A year ago today, or close enough anyway, I began my JHR experience - and damn has it been a good one.
I've traveled a lot of West Africa, met and worked with fascinating people, flexed my media muscles and helped to tell stories that shed light on important local issues in the developing world.
I've written lead stories in the newspaper and dozens of stories for the web, and produced in-depth radio reports, tv news stories and short documentaries.
I've hung out with refugees stuck between worlds, had lunch with a sitting minister, witnessed a contentious election in violence prone areas, rode on the back of motorcycles going ridiculously fast on terrible dirt roads, been invited into the homes and hearts of people I hardly knew.
I've climbed mountains, been punched in the face and called a variety of names, sometimes even my own. I turned 30, worked with UNICEF, saw the continental football championship game, costarred in a soap opera and witnessed a hernia surgery.
I've made great friends from around the world, including Ghana and Sierra Leone, Mali, Sweden, Denmark, the US, and even Canada.
To describe the range of experiences and feelings does not do the year justice. It's not easy to put into words.
My life in West Africa has been very challenging at times, like a pendulum swinging between love and hate. It's hard not to feel passionate about a place that takes you on an emotional roller coaster ride.
The difference between health and sickness, happiness and despair, rich and poor, educated or illiterate, development or poverty isn't black or white.
Life here challenges everyone to recognize the disparity and injustice, corruption and intolerance, hate and violence, at the same time as the hopes and dreams, life and love, beauty and possibilities.
As I contemplate the year to come, I must admit, I can't imagine it can match the last. I can only hope that, as I strive for adventure and happiness, I'll be able to give it my best shot.

**Dataset section:**
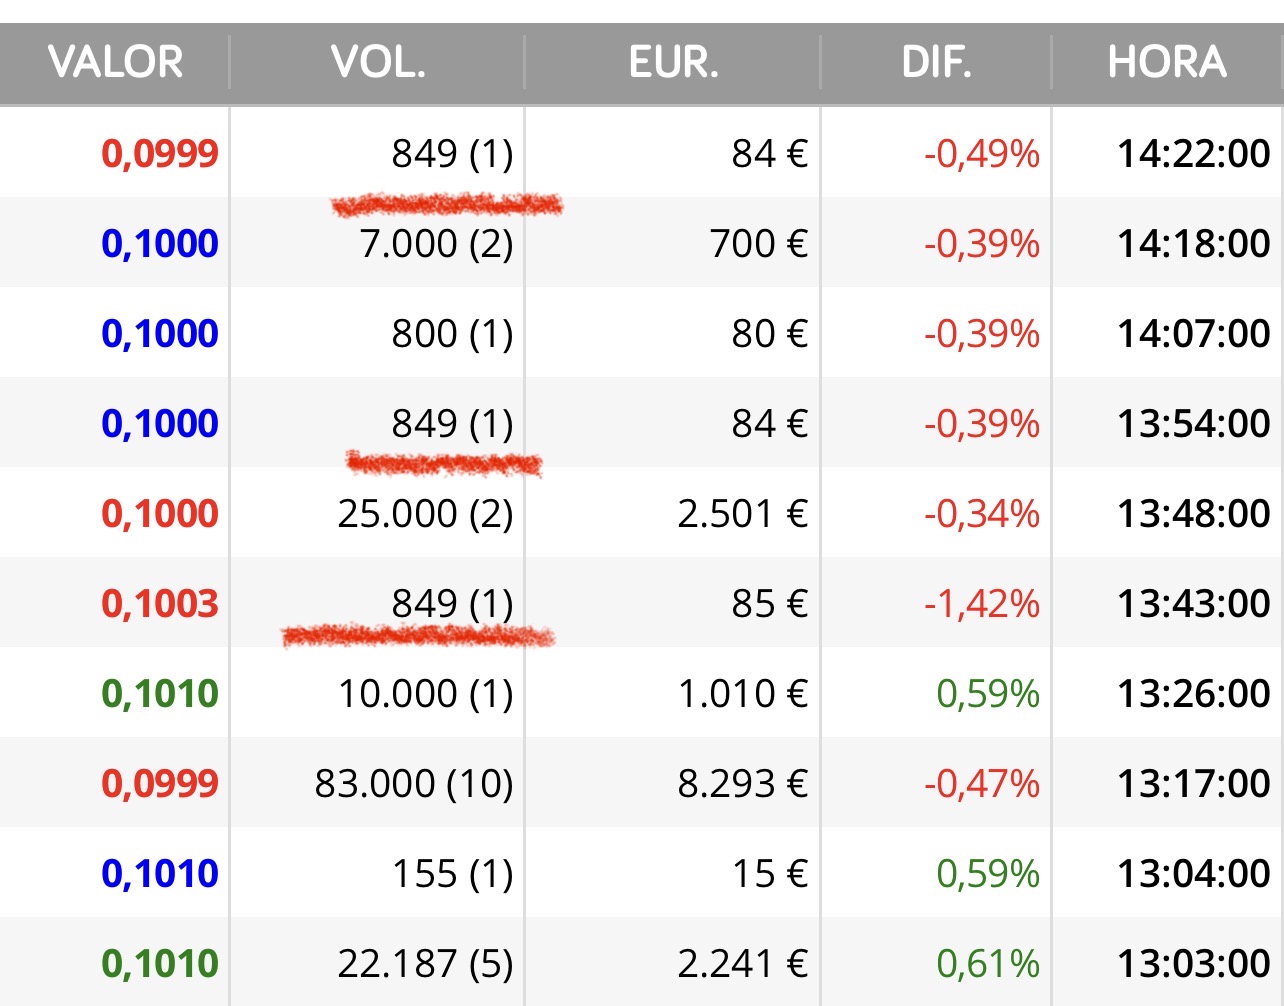Select the 0,1003 price value
Image resolution: width=1284 pixels, height=1006 pixels.
coord(160,604)
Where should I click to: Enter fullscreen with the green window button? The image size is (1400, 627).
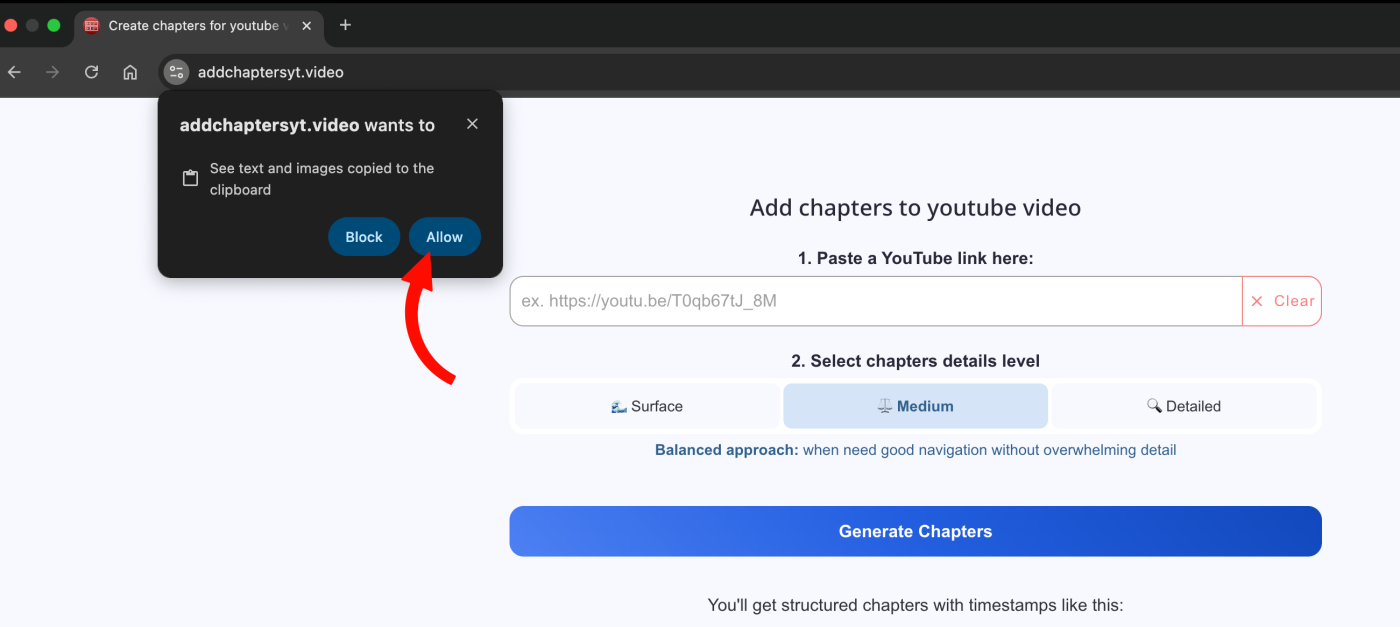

**Work order 1:**
Which countries does the post about the year in West Africa name as places the writer's friends come from?
**Work order 2:**
Does each statement below agree with the post about the year in West Africa? Answer yes or no for each, quoting the words of the post that decide it.
(a) The writer turned 30 during the year.
(b) The writer expects the coming year to surpass the last one.
(c) The writer produced radio reports.

**Exercise output 1:**
Ghana, Sierra Leone, Mali, Sweden, Denmark, the US, and Canada.

**Exercise output 2:**
(a) Yes: "I turned 30"
(b) No: "I can't imagine it can match the last"
(c) Yes: "produced in-depth radio reports"